### [SET PROBLEM]
Copy the entries below, changing each "midpoint" to "center point" and leaving everything else as it is.

begin LISTED ENTRIES

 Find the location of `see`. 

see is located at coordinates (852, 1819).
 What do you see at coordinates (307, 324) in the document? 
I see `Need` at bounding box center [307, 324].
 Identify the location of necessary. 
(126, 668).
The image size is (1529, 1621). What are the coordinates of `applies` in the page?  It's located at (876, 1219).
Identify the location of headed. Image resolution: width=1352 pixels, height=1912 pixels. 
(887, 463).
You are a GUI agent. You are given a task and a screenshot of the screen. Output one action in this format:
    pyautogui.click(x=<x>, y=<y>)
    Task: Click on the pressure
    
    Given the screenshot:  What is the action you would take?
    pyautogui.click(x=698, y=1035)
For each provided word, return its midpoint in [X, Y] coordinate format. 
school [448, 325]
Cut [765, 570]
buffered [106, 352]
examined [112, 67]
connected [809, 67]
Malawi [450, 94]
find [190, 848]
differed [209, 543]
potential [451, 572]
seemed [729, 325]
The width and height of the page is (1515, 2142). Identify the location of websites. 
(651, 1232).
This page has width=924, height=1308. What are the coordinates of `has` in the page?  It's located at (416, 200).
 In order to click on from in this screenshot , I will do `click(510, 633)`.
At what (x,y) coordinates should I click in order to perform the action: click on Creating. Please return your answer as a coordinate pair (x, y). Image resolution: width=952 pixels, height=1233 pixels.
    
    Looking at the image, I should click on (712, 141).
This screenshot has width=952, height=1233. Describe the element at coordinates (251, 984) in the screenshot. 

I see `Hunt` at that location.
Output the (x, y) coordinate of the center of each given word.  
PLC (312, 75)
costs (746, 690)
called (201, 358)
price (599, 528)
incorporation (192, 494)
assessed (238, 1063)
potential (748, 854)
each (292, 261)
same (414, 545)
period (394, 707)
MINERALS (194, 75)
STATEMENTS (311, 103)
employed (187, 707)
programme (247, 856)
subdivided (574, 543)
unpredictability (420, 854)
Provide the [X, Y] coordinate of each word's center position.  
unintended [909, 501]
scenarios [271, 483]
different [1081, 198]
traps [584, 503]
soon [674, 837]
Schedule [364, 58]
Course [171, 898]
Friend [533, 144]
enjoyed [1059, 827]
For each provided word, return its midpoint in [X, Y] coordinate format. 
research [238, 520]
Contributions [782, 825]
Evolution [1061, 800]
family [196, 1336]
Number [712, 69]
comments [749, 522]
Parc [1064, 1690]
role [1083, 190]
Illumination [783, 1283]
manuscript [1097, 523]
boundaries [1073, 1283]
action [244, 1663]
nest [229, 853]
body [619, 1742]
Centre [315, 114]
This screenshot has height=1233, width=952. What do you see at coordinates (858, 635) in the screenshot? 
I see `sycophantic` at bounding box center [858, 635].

end LISTED ENTRIES

### [SOLUTION]
 Find the location of `see`. 

see is located at coordinates (852, 1819).
 What do you see at coordinates (307, 324) in the document? 
I see `Need` at bounding box center [307, 324].
 Identify the location of necessary. 
(126, 668).
The image size is (1529, 1621). What are the coordinates of `applies` in the page?  It's located at (876, 1219).
Identify the location of headed. Image resolution: width=1352 pixels, height=1912 pixels. 
(887, 463).
You are a GUI agent. You are given a task and a screenshot of the screen. Output one action in this format:
    pyautogui.click(x=<x>, y=<y>)
    Task: Click on the pressure
    
    Given the screenshot:  What is the action you would take?
    pyautogui.click(x=698, y=1035)
For each provided word, return its center point in [X, Y] coordinate format. 
school [448, 325]
Cut [765, 570]
buffered [106, 352]
examined [112, 67]
connected [809, 67]
Malawi [450, 94]
find [190, 848]
differed [209, 543]
potential [451, 572]
seemed [729, 325]
The width and height of the page is (1515, 2142). Identify the location of websites. 
(651, 1232).
This page has width=924, height=1308. What are the coordinates of `has` in the page?  It's located at (416, 200).
 In order to click on from in this screenshot , I will do `click(510, 633)`.
At what (x,y) coordinates should I click in order to perform the action: click on Creating. Please return your answer as a coordinate pair (x, y). Image resolution: width=952 pixels, height=1233 pixels.
    
    Looking at the image, I should click on (712, 141).
This screenshot has width=952, height=1233. Describe the element at coordinates (251, 984) in the screenshot. 

I see `Hunt` at that location.
Output the (x, y) coordinate of the center of each given word.  
PLC (312, 75)
costs (746, 690)
called (201, 358)
price (599, 528)
incorporation (192, 494)
assessed (238, 1063)
potential (748, 854)
each (292, 261)
same (414, 545)
period (394, 707)
MINERALS (194, 75)
STATEMENTS (311, 103)
employed (187, 707)
programme (247, 856)
subdivided (574, 543)
unpredictability (420, 854)
Provide the [X, Y] coordinate of each word's center position.  
unintended [909, 501]
scenarios [271, 483]
different [1081, 198]
traps [584, 503]
soon [674, 837]
Schedule [364, 58]
Course [171, 898]
Friend [533, 144]
enjoyed [1059, 827]
For each provided word, return its center point in [X, Y] coordinate format. 
research [238, 520]
Contributions [782, 825]
Evolution [1061, 800]
family [196, 1336]
Number [712, 69]
comments [749, 522]
Parc [1064, 1690]
role [1083, 190]
Illumination [783, 1283]
manuscript [1097, 523]
boundaries [1073, 1283]
action [244, 1663]
nest [229, 853]
body [619, 1742]
Centre [315, 114]
This screenshot has height=1233, width=952. What do you see at coordinates (858, 635) in the screenshot? 
I see `sycophantic` at bounding box center [858, 635].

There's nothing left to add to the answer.